Stored data

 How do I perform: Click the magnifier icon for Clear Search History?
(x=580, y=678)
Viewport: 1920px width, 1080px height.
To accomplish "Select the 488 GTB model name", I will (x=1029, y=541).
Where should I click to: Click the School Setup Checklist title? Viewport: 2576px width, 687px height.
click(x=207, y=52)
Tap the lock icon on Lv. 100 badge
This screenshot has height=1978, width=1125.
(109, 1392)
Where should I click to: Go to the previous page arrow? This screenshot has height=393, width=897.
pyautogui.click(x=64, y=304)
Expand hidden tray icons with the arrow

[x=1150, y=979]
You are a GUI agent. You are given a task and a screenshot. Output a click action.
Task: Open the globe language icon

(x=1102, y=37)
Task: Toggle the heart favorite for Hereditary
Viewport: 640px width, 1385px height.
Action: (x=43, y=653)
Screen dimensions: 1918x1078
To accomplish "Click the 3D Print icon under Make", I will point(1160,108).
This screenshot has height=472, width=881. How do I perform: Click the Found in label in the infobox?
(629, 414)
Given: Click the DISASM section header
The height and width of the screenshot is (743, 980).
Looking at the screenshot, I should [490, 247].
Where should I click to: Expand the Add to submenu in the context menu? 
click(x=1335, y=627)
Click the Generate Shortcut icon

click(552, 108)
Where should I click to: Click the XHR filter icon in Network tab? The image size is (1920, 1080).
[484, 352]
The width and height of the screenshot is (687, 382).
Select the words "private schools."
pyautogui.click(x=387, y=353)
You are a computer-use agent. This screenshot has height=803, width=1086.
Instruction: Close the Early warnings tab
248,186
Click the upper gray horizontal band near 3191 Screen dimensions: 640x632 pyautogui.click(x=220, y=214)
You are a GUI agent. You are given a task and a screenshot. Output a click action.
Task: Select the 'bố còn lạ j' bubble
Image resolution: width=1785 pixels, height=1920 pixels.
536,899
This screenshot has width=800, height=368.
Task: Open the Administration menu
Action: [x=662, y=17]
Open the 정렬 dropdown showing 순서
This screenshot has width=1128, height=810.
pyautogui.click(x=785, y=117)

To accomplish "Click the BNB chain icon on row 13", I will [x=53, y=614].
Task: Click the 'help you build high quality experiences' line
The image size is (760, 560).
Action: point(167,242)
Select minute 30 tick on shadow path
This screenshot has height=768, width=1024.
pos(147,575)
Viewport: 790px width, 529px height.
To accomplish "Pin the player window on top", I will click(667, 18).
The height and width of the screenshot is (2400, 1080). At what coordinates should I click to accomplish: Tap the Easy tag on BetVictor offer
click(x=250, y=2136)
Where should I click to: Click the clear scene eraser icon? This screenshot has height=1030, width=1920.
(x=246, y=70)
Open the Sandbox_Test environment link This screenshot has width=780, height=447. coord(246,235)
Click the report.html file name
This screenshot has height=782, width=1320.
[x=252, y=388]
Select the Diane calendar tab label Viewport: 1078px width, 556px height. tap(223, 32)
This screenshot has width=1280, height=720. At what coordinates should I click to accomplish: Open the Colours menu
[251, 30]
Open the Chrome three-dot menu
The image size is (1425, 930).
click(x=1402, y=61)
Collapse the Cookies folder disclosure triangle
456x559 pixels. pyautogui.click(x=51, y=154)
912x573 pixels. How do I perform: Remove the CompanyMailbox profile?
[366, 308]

Exercise brief —
Print the records once more, exactly as they were given.

Written solution —
 How do I perform: Click the magnifier icon for Clear Search History?
(x=580, y=678)
Viewport: 1920px width, 1080px height.
To accomplish "Select the 488 GTB model name", I will (x=1029, y=541).
Where should I click to: Click the School Setup Checklist title? Viewport: 2576px width, 687px height.
click(x=207, y=52)
Tap the lock icon on Lv. 100 badge
This screenshot has height=1978, width=1125.
(109, 1392)
Where should I click to: Go to the previous page arrow? This screenshot has height=393, width=897.
pyautogui.click(x=64, y=304)
Expand hidden tray icons with the arrow

[x=1150, y=979]
You are a GUI agent. You are given a task and a screenshot. Output a click action.
Task: Open the globe language icon

(x=1102, y=37)
Task: Toggle the heart favorite for Hereditary
Viewport: 640px width, 1385px height.
Action: (x=43, y=653)
Screen dimensions: 1918x1078
To accomplish "Click the 3D Print icon under Make", I will point(1160,108).
This screenshot has height=472, width=881. How do I perform: Click the Found in label in the infobox?
(629, 414)
Given: Click the DISASM section header
The height and width of the screenshot is (743, 980).
Looking at the screenshot, I should [490, 247].
Where should I click to: Expand the Add to submenu in the context menu? 
click(x=1335, y=627)
Click the Generate Shortcut icon

click(552, 108)
Where should I click to: Click the XHR filter icon in Network tab? The image size is (1920, 1080).
[484, 352]
The width and height of the screenshot is (687, 382).
Select the words "private schools."
pyautogui.click(x=387, y=353)
You are a computer-use agent. This screenshot has height=803, width=1086.
Instruction: Close the Early warnings tab
248,186
Click the upper gray horizontal band near 3191 Screen dimensions: 640x632 pyautogui.click(x=220, y=214)
You are a GUI agent. You are given a task and a screenshot. Output a click action.
Task: Select the 'bố còn lạ j' bubble
Image resolution: width=1785 pixels, height=1920 pixels.
536,899
This screenshot has width=800, height=368.
Task: Open the Administration menu
Action: [x=662, y=17]
Open the 정렬 dropdown showing 순서
This screenshot has width=1128, height=810.
pyautogui.click(x=785, y=117)

To accomplish "Click the BNB chain icon on row 13", I will [x=53, y=614].
Task: Click the 'help you build high quality experiences' line
The image size is (760, 560).
Action: point(167,242)
Select minute 30 tick on shadow path
This screenshot has height=768, width=1024.
pos(147,575)
Viewport: 790px width, 529px height.
To accomplish "Pin the player window on top", I will click(667, 18).
The height and width of the screenshot is (2400, 1080). At what coordinates should I click to accomplish: Tap the Easy tag on BetVictor offer
click(x=250, y=2136)
Where should I click to: Click the clear scene eraser icon? This screenshot has height=1030, width=1920.
(x=246, y=70)
Open the Sandbox_Test environment link This screenshot has width=780, height=447. coord(246,235)
Click the report.html file name
This screenshot has height=782, width=1320.
[x=252, y=388]
Select the Diane calendar tab label Viewport: 1078px width, 556px height. tap(223, 32)
This screenshot has width=1280, height=720. At what coordinates should I click to accomplish: Open the Colours menu
[251, 30]
Open the Chrome three-dot menu
The image size is (1425, 930).
click(x=1402, y=61)
Collapse the Cookies folder disclosure triangle
456x559 pixels. pyautogui.click(x=51, y=154)
912x573 pixels. How do I perform: Remove the CompanyMailbox profile?
[366, 308]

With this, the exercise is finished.